Did I just equate librarians to zombies?  Yes.  Yes, I did.

Who/what/why am I?

Neil Gaiman quote

I’m a librarian.  I work in a library.  I wear glasses.  I read often, and for pleasure.  I drink tea.  I enjoy research and other academic pursuits.

As many students will attest, most research begins with Wikipedia.  According to the almighty W, “Stereotypes of librarians in popular culture are frequently negative: librarians are portrayed as puritanical, punitive, unattractive, and introverted if female, or timid, unattractive, and effeminate if male.” The librarians in popular culture article notes that librarians in film are “often portrayed as meek, timid, and unassertive in nature.”  They’re spinsters, eggheads, and recluses.  What a sad, pitiful existence these librarians keep.

So what does this umbrella of (mostly negative) connotations  mean to me, a self-professed non-stereotypical librarian?  Mostly it amuses me.  Yes, I’m a librarian — but I’m young!  Yes, I work in a library — but I’m studying web design and Web 2.0 applications!  And yes, I wear glasses, drink tea, and read for pleasure — but I also curse, do yoga, and read comic books.  I also edit Wikipedia.

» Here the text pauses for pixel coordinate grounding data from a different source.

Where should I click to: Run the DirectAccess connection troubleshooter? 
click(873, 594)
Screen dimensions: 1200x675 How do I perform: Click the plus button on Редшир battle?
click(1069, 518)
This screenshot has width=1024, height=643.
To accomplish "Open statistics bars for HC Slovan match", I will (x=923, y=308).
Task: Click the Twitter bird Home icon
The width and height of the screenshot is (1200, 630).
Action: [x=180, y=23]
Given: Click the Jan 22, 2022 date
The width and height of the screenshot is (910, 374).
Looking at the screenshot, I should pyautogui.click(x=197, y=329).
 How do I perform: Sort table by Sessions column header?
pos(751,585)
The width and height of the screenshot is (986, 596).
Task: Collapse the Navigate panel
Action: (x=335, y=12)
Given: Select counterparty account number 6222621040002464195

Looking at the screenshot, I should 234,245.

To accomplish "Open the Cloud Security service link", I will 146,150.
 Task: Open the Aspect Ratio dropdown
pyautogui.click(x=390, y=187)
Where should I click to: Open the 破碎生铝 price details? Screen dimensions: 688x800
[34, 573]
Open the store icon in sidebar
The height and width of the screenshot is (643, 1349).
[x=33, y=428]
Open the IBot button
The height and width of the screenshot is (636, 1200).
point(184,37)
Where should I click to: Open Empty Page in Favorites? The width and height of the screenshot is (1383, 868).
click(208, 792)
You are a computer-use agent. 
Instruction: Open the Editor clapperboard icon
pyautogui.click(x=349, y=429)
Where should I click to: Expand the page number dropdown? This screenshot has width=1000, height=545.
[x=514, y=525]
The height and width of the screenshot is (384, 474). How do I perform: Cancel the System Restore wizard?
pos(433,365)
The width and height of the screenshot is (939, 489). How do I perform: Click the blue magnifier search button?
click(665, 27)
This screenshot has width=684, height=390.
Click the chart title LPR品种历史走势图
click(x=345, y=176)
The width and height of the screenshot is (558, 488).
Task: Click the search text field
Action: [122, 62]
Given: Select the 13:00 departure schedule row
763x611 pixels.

The librarian field has been evolving for the past two decades.  Rather than ruling the roost of dusty tomes, librarians navigate the information highway that is the internet.  We are male, female, young, old, gay, straight, tattooed, be-spectacled — you name it.  Above all, we value knowledge and the passing of knowledge from one person to another.

I am not a stereotype, but some stereotypes are built upon truth.